Выбрать главу

Труд у Шаламова это смерть. Невольничья работа призвана узника уморить, ее эффективность нижайшая, нулевая, нулевая по-кельвински, абсолютно, она не нужна, эффективность. Самые здравые, кому рассудок подтвердил, зачем они здесь, почему сюда их свезли, велели себе умереть поскорей, с чем справились в срок, прежде срока. Маркс, говоря об отчуждении, спутнике всякого труда в несвободе, то есть, по скромному разуменью, в границах Млечного Пути, предрекал развоплощение человека, утрату им сущностных качеств, тотальное же, никаким пророком не предсказанное отчуждение, достигнутое, российскую почву беря, на Колыме и в историях Колымского цикла, сжигает и себя, и человека, и мнимого его убийцу — труд.
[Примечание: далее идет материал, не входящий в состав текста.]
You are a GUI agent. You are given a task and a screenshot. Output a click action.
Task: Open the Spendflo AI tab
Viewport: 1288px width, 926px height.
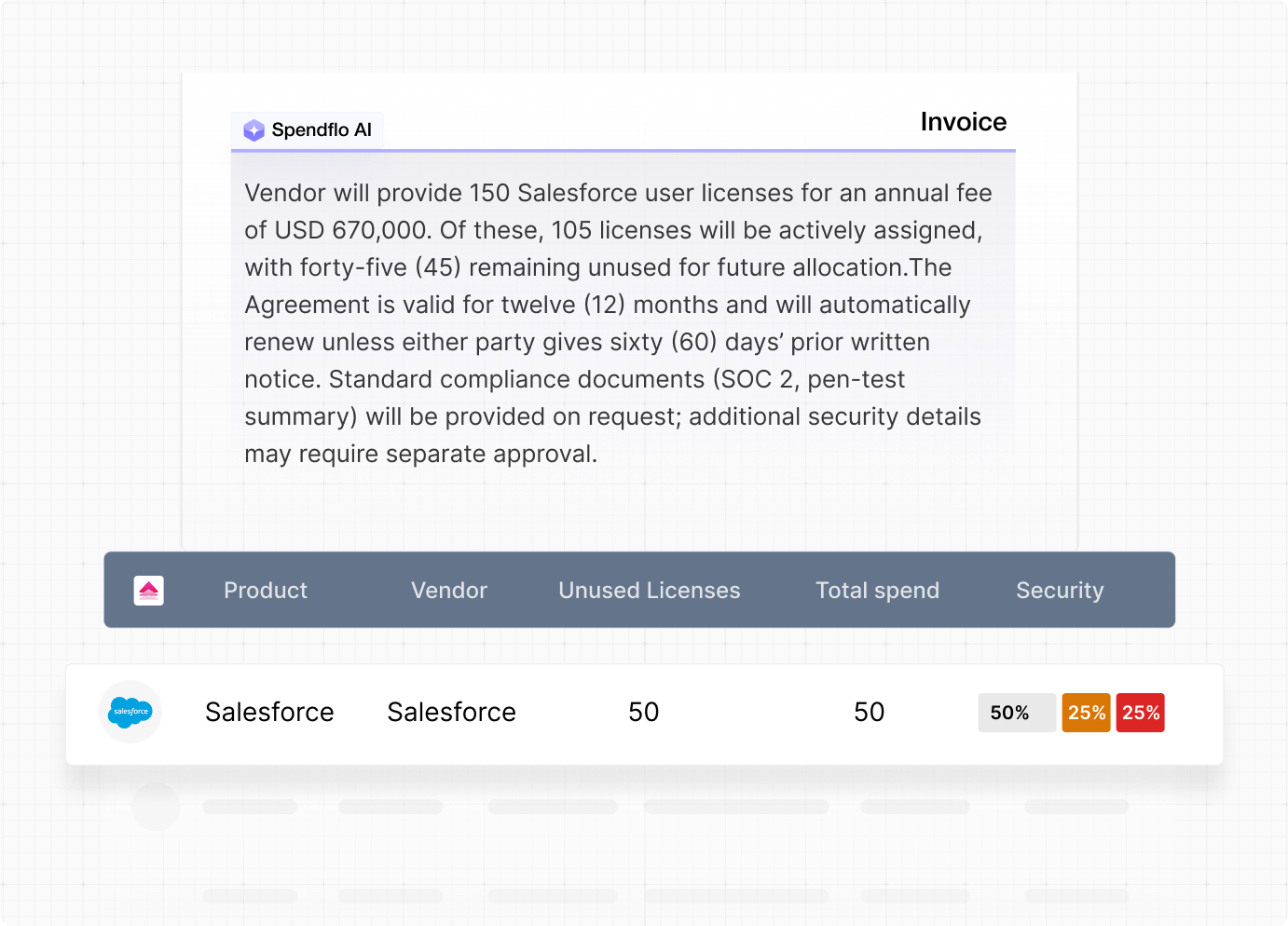click(308, 130)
Оттого мнимого, что и труд уничтожен, вытеснен, пожран смертью и попран, шутки ради на себя нацепившей маску работы. Природа, малозаметная в стихийно-величественном, гармонизирующем и целительном отношении, в мерзлотном обличье своем завладела землей, вырвалась за пейзажную рамку; как отчуждение, вломившись в максимум, самоубилось, слилось со смертью, так мерзлота, придирчиво изгнав из мира все меты и зарубки посторонних, немерзлотных форм, перестала быть собой и природой, быть чем-либо вообще, ведь Все и Ничто тождественны. Желания плотские сводятся к голоду, этого довольно, довольно и этого. Голод разнолик, насыщаются им однажды, в единственный миг, на узеньком, между здесь и там, перешейке, сам же он ненасытим. Это не тот, бесспорно тоже очень страшный, почти не художественный и все-таки литературный, синтаксически взыскательный голод, что гнал по ледяным улицам Христиании тощего юношу, позже, известным уже сочинителем, муки свои описавшего в великом романе, — из голода христианского выход худо-бедно маячил и, по мере изложения, несколько возникал для желудка, в виде оплаты, допустим, газетной статьи, а голод колымский не с тем, чтоб избавиться от него, затеян. Так что когда люди новые спрашивали, почему старожилы едят суп отдельно от хлеба, хотя мир давно оценил выгоду слитного поедания, над ними в голос, у кого были силы, смеялись — кто ж, кроме пока не изглоданных, чье время в две, в три недели исполнится, не изведал: хлеб надо с растопленным снегом дожевать, дососать в бараке на нарах, и все мало от голода.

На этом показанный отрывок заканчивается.